Tuesday, August 4, 2009

Merck Settles Some Vioxx Exposure; Much More (Including Potential Criminal Exposure) Remains Active, and Unresolved. . . .


Overnight, Reuters, among others, reported this development from Merck's just filed SEC Form 10-Q:

. . . .Merck also said it was told in the second quarter that the SEC has concluded its formal probe of the company's actions involving Vioxx. That investigation began as an informal probe in November of 2004 and became formal in January of 2005. . . .
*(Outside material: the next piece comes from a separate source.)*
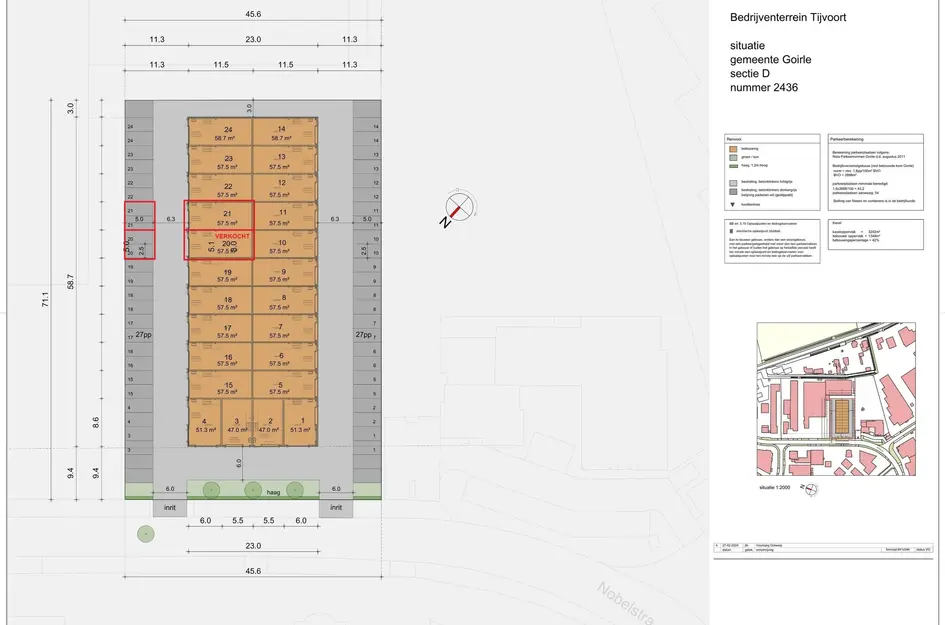Image resolution: width=945 pixels, height=625 pixels.
Task: Click the leftmost tree circle in the haag
Action: [211, 489]
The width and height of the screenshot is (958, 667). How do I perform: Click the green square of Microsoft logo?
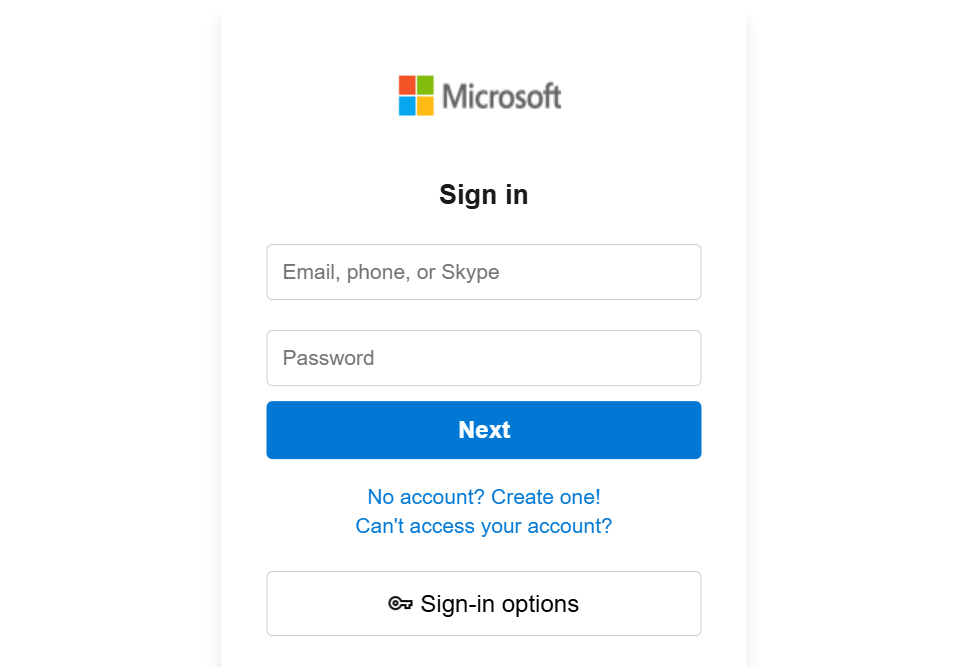[425, 85]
Good news, insofar as it goes. As ever, though, what these press reports omit is that Merck (per Page 58 of the Form 10-Q) has not cleared most of the other governmental civil and criminal probes on Vioxx [nor any of the remaining civil and criminal probes related to Vytorin/Zetia (a product-responsibility it shares with Schering-Plough)]:
. . . .In March 2009, Merck received a letter from the U.S. Attorney’s Office for the District of Massachusetts identifying it as a target of the grand jury investigation regarding Vioxx. Further, as previously disclosed, investigations are being conducted by local authorities in certain cities in Europe in order to determine whether any criminal charges should be brought concerning Vioxx. The Company is cooperating with these governmental entities in their respective investigations. . . . The Company cannot predict the outcome of these inquiries; however, they could result in potential civil and/or criminal dispositions. In addition, the Company received a subpoena in September 2006 from the State of California Attorney General seeking documents and information related to the placement of Vioxx on California’s Medi-Cal formulary. The Company is cooperating with the Attorney General in responding to the subpoena. . . .
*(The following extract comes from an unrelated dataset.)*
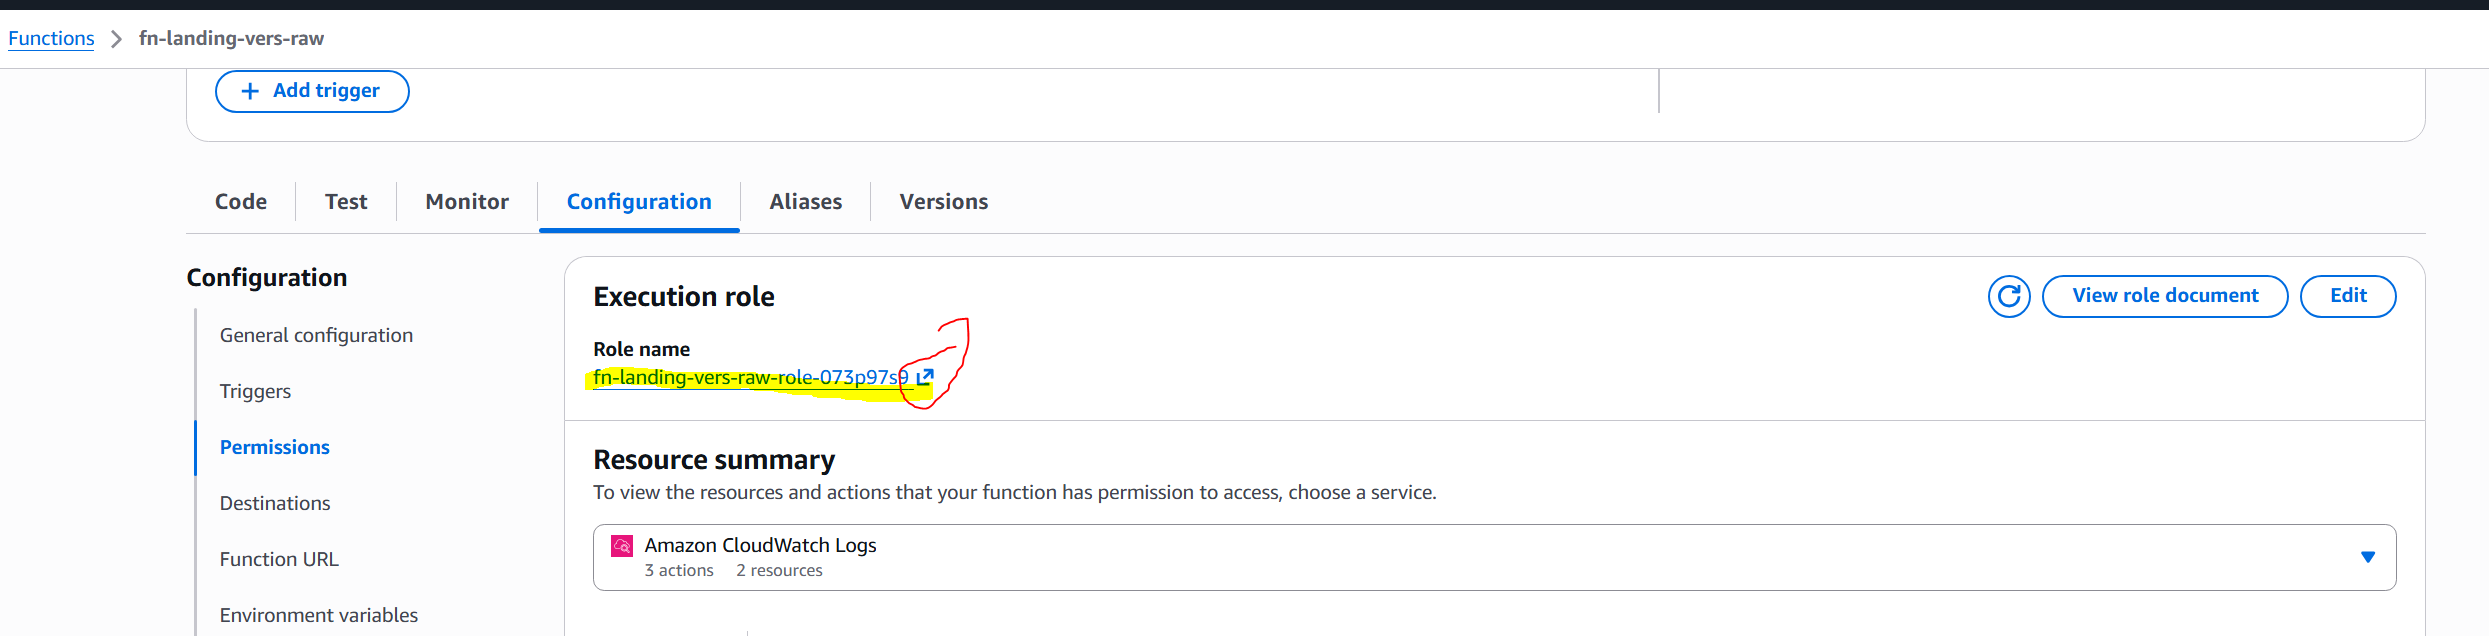This screenshot has width=2489, height=636.
Task: Open the Versions tab
Action: 944,201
Recall that it was only March 23, 2009, when we learned that Merck had received a Wells notice, regarding the Vioxx matter. So, in many ways, yesterday's press accounts are stories about the "tale" wagging the dog.

4 comments:

Anonymous said...

Check out this May 2005 Washington Post article on the resignation of Merck CEO Ray Gilmartin. Notice what the extensive quotations from Dennis M. (not J.) Erb, Ph.D. VP of Global Regulatory Development says.

http://www.washingtonpost.com/wp-dyn/content/article/2005/05/05/AR2005050501115_pf.html

I believe this is significant because Erb was several levels lower during the development and approval of Vioxx and was Merck's FDA liaison who's job it was to shephard it through the FDA including strategizing and meeting with FDA to discuss issues with FDA that could hold up approval of Vioxx.

Salmon

Anonymous said...

BTW love your graphic.

Salmon

condor said...

Thanks -- checkin' it now.

Namaste

condor said...

Wow -- from your Washington Post archived story link:

. . . ."Merck says the mission of its sales force is to educate doctors," said Rep. Henry A. Waxman (Calif.), the panel's ranking Democrat. "This sales force is given extraordinary training so that it can capitalize on virtually every interaction with doctors. Yet when it comes to the one thing doctors most need to know about Vioxx -- its health risks -- Merck's answer seems to be disinformation and censorship."

Dennis Erb, Merck's vice president for global regulatory development, said that company's actions were timely and appropriate, and that detailers were trained to be "accurate and balanced" in presenting information. He said Merck has conducted 70 clinical trials on Vioxx involving more than 40,000 patients, and the company is discussing with the FDA whether to apply for approval to resume marketing the drug.

"We believe Merck acted appropriately and responsibly to extensively study Vioxx after it was approved for marketing to gain more clinical information about the medicine," he said. "And we promptly disclosed the results of these studies to the FDA, physicians, the scientific community and the media."

Erb defended Merck's policy of instructing its representatives not to tell doctors about the troubling cardiovascular results from a large 2000 clinical trial called Vigor. Until it withdrew Vioxx, Merck had argued that naproxen -- the control drug in the 2000 trial -- lowered cardiovascular risks, not that Vioxx raised them.

Erb said the FDA had not approved adding the trial results to the drug label and so they could not be discussed except by senior officials. But Erb acknowledged that the company did allow drug representatives to say that the 2000 trial had established that Vioxx helped reduce gastrointestinal bleeding. That policy led some congressmen to accuse Merck of disclosing the good news about Vioxx but hiding the bad. . . .
"

I expect this is a pre-echo of what we'll see, should asenapine win FDA approval -- as you said, yourself, Salmon -- in about five years' time.